American singer-songwriter Michael Bolton recorded a pop version of the song for the film's end credits. This version, produced by Walter Afanasieff and Bolton himself, was later included on Bolton's eleventh studio album, All That Matters (1997). Bolton's version was released as a commercial single by Walt Disney Records on May 20, 1997. It peaked at number 24 on the US Billboard Hot 100.

The accompanying music video for Bolton's version was directed by Dani Jacobs. Sections of it were filmed in the Great Hall of the Brooklyn Museum and feature Bolton performing the song, intercut with scenes from Hercules. Vocal Spectrum, a barbershop quartet, did a cover version of this Bolton's version.

====Credits and personnel====
- Michael Bolton – lead vocals
- Walter Afanasieff – keyboards, synth bass
- Dan Shea – additional keyboards, computer programming
- David Gleeson – Synclavier programming
- Dann Huff – guitar, guitar solo
- Michael Landau – guitar
- John Robinson – drums
- Jeremy Lubbock – orchestra arrangement and conductor
- Jesse Levy – orchestra contractor
- Sandy Griffith – backing vocals
- Claytoven Richardson – backing vocals
- Jeanie Tracy – backing vocals

====Charts====

| Chart (1997) | Peak position |
|---|---|
| US Billboard Hot 100 | 24 |

====Certifications====

| Region | Certification | Certified units/sales |
| United States (RIAA) | Gold | 500,000^{^} |
^{^} Shipments figures based on certification alone.

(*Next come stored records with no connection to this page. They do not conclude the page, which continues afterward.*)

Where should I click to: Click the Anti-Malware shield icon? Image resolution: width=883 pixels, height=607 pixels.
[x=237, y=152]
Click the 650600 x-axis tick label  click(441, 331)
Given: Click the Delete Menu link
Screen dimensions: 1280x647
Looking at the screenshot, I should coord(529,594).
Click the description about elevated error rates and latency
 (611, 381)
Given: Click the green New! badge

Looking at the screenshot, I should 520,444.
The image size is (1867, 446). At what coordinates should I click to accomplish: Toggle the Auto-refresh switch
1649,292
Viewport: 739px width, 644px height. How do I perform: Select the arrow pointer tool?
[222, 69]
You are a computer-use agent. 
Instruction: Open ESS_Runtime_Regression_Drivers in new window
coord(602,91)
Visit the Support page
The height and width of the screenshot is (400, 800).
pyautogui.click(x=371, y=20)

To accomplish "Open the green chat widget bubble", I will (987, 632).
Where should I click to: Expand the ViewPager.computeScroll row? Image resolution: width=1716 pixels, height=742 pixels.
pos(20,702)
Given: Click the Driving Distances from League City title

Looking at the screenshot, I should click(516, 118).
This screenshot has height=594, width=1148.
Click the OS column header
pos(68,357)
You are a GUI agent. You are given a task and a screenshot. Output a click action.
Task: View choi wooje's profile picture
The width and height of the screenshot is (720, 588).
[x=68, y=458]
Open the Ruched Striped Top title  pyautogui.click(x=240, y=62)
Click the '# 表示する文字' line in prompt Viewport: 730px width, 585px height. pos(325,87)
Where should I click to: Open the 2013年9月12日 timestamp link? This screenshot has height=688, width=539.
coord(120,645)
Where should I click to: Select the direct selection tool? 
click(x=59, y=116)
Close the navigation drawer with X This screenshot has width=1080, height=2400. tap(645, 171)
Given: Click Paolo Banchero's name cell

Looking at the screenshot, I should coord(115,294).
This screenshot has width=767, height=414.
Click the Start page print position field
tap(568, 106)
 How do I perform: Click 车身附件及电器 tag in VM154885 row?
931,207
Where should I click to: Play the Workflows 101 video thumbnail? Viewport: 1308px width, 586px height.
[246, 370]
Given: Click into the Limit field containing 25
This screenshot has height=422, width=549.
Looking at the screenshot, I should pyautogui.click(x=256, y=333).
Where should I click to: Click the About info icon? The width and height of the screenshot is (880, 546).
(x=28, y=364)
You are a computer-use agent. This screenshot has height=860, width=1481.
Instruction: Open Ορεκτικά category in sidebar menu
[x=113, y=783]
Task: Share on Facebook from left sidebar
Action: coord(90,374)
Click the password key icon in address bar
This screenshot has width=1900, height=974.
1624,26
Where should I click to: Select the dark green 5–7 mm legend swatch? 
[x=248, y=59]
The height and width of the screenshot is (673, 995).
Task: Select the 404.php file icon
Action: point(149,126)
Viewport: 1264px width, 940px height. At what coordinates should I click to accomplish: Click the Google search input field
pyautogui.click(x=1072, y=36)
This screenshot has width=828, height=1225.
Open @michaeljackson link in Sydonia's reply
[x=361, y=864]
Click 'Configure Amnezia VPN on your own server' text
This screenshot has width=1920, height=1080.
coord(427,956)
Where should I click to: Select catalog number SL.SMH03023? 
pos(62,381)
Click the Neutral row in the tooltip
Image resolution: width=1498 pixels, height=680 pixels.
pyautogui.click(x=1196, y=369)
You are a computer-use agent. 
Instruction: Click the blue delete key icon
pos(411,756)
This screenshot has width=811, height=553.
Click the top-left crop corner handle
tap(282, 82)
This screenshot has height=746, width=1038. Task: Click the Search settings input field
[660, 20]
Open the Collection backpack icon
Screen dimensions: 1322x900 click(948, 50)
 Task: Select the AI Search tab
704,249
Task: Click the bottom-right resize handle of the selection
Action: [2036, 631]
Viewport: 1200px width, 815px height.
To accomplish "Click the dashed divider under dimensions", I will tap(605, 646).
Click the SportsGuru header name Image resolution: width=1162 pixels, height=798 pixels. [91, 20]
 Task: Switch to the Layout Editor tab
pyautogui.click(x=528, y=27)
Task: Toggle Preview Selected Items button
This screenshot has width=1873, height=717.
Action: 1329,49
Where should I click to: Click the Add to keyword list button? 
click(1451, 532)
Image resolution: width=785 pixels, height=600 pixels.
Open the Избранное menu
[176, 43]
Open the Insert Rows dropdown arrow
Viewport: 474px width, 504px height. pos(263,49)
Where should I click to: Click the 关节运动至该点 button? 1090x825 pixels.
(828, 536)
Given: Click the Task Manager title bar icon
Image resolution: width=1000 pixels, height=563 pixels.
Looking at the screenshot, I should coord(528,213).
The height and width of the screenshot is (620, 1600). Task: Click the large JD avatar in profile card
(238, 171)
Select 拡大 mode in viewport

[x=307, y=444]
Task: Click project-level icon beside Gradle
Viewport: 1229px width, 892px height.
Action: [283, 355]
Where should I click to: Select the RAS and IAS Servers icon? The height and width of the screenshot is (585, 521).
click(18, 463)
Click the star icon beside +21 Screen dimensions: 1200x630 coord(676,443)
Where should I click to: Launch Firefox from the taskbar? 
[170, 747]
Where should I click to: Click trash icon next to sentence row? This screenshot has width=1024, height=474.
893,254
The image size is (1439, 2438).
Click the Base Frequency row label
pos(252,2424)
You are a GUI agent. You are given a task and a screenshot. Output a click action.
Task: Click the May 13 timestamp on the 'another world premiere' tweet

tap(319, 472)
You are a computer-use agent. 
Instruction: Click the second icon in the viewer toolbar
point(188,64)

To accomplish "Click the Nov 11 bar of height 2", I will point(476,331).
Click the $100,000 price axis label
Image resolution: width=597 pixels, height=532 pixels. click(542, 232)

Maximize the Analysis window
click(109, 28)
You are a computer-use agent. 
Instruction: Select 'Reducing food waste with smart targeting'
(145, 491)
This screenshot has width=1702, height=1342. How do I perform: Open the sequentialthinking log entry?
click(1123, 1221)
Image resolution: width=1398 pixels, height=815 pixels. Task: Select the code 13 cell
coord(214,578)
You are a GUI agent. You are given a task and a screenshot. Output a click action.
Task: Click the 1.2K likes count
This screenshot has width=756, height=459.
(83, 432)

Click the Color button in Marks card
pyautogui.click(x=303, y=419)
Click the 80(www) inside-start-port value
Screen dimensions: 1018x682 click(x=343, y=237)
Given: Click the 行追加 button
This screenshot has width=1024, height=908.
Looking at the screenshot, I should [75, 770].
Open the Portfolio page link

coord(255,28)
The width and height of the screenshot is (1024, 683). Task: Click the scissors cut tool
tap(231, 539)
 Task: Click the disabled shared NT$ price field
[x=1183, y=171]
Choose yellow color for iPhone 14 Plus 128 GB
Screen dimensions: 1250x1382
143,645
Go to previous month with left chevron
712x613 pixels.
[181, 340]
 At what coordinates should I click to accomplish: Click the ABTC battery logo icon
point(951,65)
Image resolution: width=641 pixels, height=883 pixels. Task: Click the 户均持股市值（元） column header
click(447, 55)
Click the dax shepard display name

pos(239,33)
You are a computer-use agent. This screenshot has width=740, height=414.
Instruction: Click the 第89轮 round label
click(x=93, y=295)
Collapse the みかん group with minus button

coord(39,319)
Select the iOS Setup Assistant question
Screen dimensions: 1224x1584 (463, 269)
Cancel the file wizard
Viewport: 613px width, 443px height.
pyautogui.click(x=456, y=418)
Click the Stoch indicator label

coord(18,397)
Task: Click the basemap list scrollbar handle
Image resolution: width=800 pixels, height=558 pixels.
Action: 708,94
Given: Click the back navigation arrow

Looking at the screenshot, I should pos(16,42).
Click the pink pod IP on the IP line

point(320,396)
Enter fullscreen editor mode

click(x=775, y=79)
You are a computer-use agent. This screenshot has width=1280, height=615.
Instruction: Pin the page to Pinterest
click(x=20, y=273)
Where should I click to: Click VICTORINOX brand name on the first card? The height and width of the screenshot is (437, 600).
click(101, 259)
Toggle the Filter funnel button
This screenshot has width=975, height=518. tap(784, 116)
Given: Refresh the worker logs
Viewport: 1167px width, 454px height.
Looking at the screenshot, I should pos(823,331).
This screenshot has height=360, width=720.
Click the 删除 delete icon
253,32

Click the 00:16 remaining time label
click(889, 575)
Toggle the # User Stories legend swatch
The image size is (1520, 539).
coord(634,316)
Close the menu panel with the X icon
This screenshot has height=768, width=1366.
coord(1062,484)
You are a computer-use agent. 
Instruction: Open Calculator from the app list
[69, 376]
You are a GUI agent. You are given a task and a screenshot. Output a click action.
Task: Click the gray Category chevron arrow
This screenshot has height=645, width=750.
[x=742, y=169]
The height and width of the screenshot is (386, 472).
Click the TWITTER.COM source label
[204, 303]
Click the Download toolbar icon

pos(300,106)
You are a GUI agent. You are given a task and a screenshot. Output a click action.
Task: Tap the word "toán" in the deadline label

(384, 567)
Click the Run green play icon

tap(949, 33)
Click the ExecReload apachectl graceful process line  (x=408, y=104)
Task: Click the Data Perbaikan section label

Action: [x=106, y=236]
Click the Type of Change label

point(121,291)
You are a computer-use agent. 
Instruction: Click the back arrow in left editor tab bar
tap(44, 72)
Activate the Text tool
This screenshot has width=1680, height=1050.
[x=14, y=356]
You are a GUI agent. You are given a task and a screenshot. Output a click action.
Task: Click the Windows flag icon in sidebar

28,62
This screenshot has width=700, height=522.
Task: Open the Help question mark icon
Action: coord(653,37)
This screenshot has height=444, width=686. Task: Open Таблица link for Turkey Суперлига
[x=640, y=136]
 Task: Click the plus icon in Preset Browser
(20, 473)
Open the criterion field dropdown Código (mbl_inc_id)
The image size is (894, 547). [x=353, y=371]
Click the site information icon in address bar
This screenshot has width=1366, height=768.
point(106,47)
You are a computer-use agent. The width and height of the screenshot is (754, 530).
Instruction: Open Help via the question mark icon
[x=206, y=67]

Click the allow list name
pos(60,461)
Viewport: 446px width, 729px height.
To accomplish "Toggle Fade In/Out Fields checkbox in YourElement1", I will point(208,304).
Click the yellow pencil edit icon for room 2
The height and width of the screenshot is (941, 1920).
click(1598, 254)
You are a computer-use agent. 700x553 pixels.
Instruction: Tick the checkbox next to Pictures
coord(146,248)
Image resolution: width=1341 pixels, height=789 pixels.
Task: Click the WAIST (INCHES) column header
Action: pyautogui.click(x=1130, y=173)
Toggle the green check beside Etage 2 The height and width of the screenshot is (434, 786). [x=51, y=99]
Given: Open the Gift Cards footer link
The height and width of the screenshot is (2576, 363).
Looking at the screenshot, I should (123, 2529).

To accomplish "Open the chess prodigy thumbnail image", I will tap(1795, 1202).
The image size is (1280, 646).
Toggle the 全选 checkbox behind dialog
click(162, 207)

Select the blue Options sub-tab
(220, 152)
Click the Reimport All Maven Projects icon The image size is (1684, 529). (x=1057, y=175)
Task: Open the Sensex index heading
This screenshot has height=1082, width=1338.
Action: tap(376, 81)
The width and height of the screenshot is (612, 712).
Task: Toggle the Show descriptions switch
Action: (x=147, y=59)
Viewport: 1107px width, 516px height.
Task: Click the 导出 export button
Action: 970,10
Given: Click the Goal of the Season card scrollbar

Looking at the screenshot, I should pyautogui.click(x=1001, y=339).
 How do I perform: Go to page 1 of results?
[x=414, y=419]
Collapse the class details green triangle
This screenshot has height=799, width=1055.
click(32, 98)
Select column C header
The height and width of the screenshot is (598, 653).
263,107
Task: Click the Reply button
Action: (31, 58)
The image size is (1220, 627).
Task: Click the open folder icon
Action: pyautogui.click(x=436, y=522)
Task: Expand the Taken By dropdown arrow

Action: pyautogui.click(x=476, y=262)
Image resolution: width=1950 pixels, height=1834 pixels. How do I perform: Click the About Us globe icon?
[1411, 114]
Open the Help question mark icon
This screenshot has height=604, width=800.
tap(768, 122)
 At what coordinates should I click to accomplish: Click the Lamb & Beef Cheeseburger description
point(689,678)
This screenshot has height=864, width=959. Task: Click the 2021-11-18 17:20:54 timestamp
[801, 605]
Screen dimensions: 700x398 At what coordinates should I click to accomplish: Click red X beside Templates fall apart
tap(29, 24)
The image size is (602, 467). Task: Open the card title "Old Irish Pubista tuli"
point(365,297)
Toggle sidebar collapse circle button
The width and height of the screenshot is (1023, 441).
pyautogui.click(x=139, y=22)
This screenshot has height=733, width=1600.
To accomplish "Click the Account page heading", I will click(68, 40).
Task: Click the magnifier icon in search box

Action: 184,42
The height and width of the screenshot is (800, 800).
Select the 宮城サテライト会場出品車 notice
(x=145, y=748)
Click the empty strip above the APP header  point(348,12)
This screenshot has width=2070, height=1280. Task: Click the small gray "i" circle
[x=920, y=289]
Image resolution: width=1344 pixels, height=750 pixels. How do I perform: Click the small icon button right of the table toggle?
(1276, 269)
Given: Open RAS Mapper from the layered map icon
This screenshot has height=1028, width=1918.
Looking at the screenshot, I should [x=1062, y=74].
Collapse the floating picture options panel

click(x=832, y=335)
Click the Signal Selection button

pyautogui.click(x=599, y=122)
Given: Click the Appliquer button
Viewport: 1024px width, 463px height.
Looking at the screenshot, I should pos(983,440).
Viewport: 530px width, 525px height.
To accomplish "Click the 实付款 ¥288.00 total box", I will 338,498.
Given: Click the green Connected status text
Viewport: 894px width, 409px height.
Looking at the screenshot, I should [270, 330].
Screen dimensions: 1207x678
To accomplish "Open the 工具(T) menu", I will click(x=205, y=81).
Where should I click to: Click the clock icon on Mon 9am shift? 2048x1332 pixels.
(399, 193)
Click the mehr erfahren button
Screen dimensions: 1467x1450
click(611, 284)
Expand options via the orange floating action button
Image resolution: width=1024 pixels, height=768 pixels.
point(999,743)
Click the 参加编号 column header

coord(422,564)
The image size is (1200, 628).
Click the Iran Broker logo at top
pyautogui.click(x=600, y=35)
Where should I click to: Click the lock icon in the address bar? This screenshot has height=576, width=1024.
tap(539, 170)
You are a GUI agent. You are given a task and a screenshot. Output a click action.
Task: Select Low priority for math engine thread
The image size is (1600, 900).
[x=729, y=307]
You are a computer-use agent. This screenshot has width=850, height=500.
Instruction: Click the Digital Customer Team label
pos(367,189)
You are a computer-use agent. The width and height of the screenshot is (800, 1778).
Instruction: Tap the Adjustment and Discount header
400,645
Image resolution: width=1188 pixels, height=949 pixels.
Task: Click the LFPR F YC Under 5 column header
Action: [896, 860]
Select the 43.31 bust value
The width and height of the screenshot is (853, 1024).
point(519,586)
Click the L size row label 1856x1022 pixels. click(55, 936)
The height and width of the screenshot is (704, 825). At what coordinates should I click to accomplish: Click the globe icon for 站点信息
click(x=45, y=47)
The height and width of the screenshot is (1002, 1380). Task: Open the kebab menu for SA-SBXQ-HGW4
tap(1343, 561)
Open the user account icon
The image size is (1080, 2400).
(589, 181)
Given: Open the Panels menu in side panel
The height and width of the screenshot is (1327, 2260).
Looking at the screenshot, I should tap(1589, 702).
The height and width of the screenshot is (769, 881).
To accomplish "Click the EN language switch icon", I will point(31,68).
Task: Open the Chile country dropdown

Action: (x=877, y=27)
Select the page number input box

===Ricky Martin version===

Ricky Martin recorded a Spanish-language version of "Go the Distance" from Hercules soundtrack, called "No Importa la Distancia" (English: "No Matter the Distance"). It was released as a single on July 1, 1997. Later, it was included on Martin's 1998 album Vuelve. A music video was also released. The song reached number ten on the Latin Pop Songs in the United States. Martin's version was met with unfavorable reactions from music critics. AllMusic's Jose F. Promis called "No Importa la Distancia" "pure schmaltz" In the San Antonio Express-News, Ramiro Burr found "No Importa la Distancia" to be "sappy", while The Dallas Morning News editor Mario Tarradell criticized the song as an "unwelcome dose of sugary pap".

====Charts====

| Chart (1997) | Peak position |
|---|---|
| US Latin Pop Airplay (Billboard) | 10 |

=====Formats and track listings=====
European CD single
1. "No Importa la Distancia" performed by Ricky Martin – 4:51
2. "Já Não Há Distancia" performed by Ricky Martin – 4:45

European CD maxi-single
1. "No Importa la Distancia" performed by Ricky Martin – 4:51
2. "Já Não Há Distancia" performed by Ricky Martin – 4:45
3. "Go the Distance" (Cast Version) performed by Roger Bart – 3:13

===We Love Disney===
The song was covered in different languages for the series We Love Disney by:
- Harrison Craig for We Love Disney, Australia in 2014
- Jean-Baptiste Maunier for We Love Disney, France 2 in 2014
- Andrea Nardinocchi for We Love Disney, Italy in 2015
- David Bisbal for We Love Disney, Latin America in 2016

==Certifications==

| Region | Certification | Certified units/sales |
| United Kingdom (BPI) | Silver | 200,000^{‡} |
| United States (RIAA) | Platinum | 1,000,000^{‡} |
^{‡} Sales+streaming figures based on certification alone.

==Other appearances==
In April 2020 during the COVID-19 pandemic, Disney Broadway Stars performed "Go the Distance" while self-isolating.